宝塚記念は波乱の余地あり。有力GI馬6頭の中に不気味な存在がいる (2ページ目)

  • 大西直宏●解説 analysis by Onishi Naohiro

 一方、同じドバイシーマクラシック(3月30日)から臨戦してくるスワーヴリチャード(牡5歳)は、ドバイでは好走(3着)しましたが、今回は右回りのレースになることが懸念材料となります。昨年のGI大阪杯(阪神・芝2000m)では、鞍上のミルコ・デムーロ騎手が非常にうまく乗って勝ちましたが、今年初戦のGII中山記念(4着。2月24日/中山・芝1800m)のレースぶりを見ると、右回りに対する不安がまだ残りました。好走するには、乗り方が限定されそうですね。

 この他、有力視されているのは、これら2頭と同世代のGI馬アルアイン(牡5歳)とキセキ(牡5歳)。今年の大阪杯(3月31日)の1、2着馬です。

 アルアインは、大阪杯でようやく2つ目のビッグタイトルを手にしました。
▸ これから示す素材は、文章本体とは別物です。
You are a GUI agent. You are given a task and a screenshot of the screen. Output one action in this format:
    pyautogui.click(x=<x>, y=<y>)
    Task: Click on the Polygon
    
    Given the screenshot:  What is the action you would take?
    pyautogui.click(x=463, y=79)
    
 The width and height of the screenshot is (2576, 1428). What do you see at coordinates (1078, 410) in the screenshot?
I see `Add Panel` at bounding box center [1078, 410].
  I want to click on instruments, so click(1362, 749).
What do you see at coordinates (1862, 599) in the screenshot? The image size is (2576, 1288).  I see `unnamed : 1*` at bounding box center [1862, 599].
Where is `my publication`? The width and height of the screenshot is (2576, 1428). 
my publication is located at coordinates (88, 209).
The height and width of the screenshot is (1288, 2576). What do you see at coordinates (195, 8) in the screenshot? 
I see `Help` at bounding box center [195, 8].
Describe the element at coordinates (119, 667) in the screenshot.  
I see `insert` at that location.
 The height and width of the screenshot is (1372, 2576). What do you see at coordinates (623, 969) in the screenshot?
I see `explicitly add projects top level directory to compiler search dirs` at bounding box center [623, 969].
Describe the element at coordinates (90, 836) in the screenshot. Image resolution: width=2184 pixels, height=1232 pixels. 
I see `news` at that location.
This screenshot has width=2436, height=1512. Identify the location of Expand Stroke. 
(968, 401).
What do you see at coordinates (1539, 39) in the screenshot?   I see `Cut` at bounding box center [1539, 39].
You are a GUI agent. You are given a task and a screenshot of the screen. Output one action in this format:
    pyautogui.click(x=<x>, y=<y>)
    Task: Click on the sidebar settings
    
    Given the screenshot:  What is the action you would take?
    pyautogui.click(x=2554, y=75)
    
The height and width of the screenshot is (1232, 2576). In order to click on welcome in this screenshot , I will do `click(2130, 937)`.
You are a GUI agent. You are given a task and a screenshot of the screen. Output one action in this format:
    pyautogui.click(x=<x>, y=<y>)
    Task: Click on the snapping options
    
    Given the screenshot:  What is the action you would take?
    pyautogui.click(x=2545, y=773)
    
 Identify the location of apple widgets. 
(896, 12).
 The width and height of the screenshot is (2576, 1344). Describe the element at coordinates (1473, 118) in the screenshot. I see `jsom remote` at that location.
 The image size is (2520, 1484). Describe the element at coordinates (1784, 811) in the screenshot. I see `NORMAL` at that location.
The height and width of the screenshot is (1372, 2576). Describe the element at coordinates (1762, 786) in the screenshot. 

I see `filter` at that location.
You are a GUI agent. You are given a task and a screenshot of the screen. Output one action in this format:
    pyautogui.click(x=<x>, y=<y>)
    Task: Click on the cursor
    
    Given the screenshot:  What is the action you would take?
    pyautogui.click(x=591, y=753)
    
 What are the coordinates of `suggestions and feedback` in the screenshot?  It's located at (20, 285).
同レースではやや恵まれたところがあったと思いますが、勝ち切ったことは地力がある証拠。能力だけなら、上位を争える存在です。

 気になるのは、距離が1ハロン(200m)延びることがどう影響するか。昨年、GIマイルCS(3着。京都・芝1600m)に挑戦しているように、本質的にはマイラーだと思うんです。2200mでどう立ち回るのか、勝ち負けを演じるにはその辺りがポイントになりそうです。

 キセキは、昨秋に馬がワンランク上のステップに成長したように思います。暮れの有馬記念(5着)では、秋シーズン4走目ということもあってか、お釣りが残っていませんでしたが、前走の大阪杯を見る限り、体も回復して完全に復調した感がありました。1回使って、今回はさらに良化が見込めるでしょう。

 一昨年、不良馬場のGI菊花賞(京都・芝3000m)を快勝したように、道悪も難なくこなせると思いますし、同馬の脚質を考えても、今回のレースでは中心的な存在になりそうです。各馬とも、このキセキの動きに合わせて、レースを進めていくことになるでしょうね。

 そういう意味では、勝敗の行方を左右する最も重要な"キーホース"と言えます。鞍上の川田将雅騎手の出方次第で、勝ち馬も変わってきそうですね。